Saskatchewan. sewage data shows growing strain of BA.5 variant, except in Prince Albert

University of Saskatchewan researchers using sewage to determine the extent of COVID-19 in the community have found that the BA.5 subvariant of Omicron is becoming more prominent, but not quite the dominant strain of the virus in the province.

The latest report released by the research team on Sunday states that the total viral load remains “relatively low, indicating a fairly consistent level of infections across all three cities”, i.e. Saskatoon, North Battleford and Prince Albert.

A graph representing the absolute viral load of COVID-19 found in wastewater through the end of the reporting period on July 27, 2022. (John Giesy)

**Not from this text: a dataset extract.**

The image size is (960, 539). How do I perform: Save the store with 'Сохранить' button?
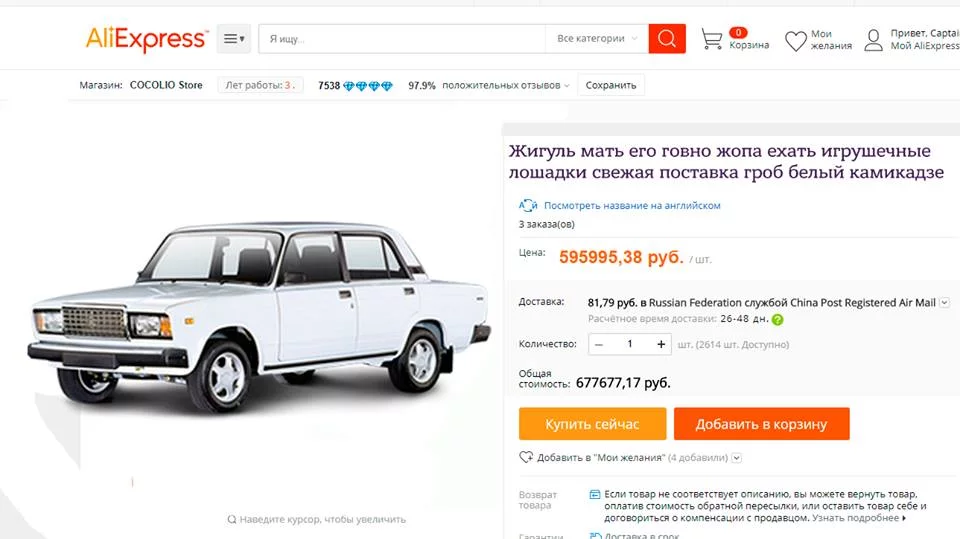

John Giesy, the project’s principal investigator, says the take-home message is that everything is down. He also said that Delta is no longer found in wastewater and has been replaced by Omicron.

Of the three cities, Prince Albert is the only city where the BA.5 subvariant does not become more pronounced in the COVID-19 landscape.

This most recent report found the subvariant accounted for 45.9% of known infections in Saskatoon and 48.1% in North Battleford.

In Prince Albert, this most recent study found no viral load with the BA.5 subvariant, compared to the previous report which found it accounted for about a fifth (19.4%) of infections.

Giesy said he ‘had no idea’ why there was a noticeable absence of the strain, but said the virus tended to have a delayed effect on the city, after a few weeks later than Saskatoon.

That doesn’t mean there aren’t BA.5s in Prince Albert, just that there are so few that it doesn’t count in their research, Giesy said.

Instead, BA.2 and its subvariants – with BA.2.12.1 being the most prominent – ​​have a strong footing when it comes to COVID-19 infection in the city.

The most recent data from Prince Albert revealed that BA.2 and its subvariants make up all of the viral load found in sewage, despite increases in BA.5 in other cities where sewage is tested. (John Giesy)

COVID-19 viral load below average

Despite a spike in viral load in North Battleford, a 214.7% increase from last week, and a slight increase in Saskatoon, researchers say all three cities remain below the average load measured since January 2022.

“The main thing is that they’re all pretty low,” Giesy said.

“As we approach our limit of detection and there aren’t many infected individuals, things bounce back a bit.”

The University of Regina, which logs Regina’s wastewater data, said in a social media post that its results would be shared on Tuesday.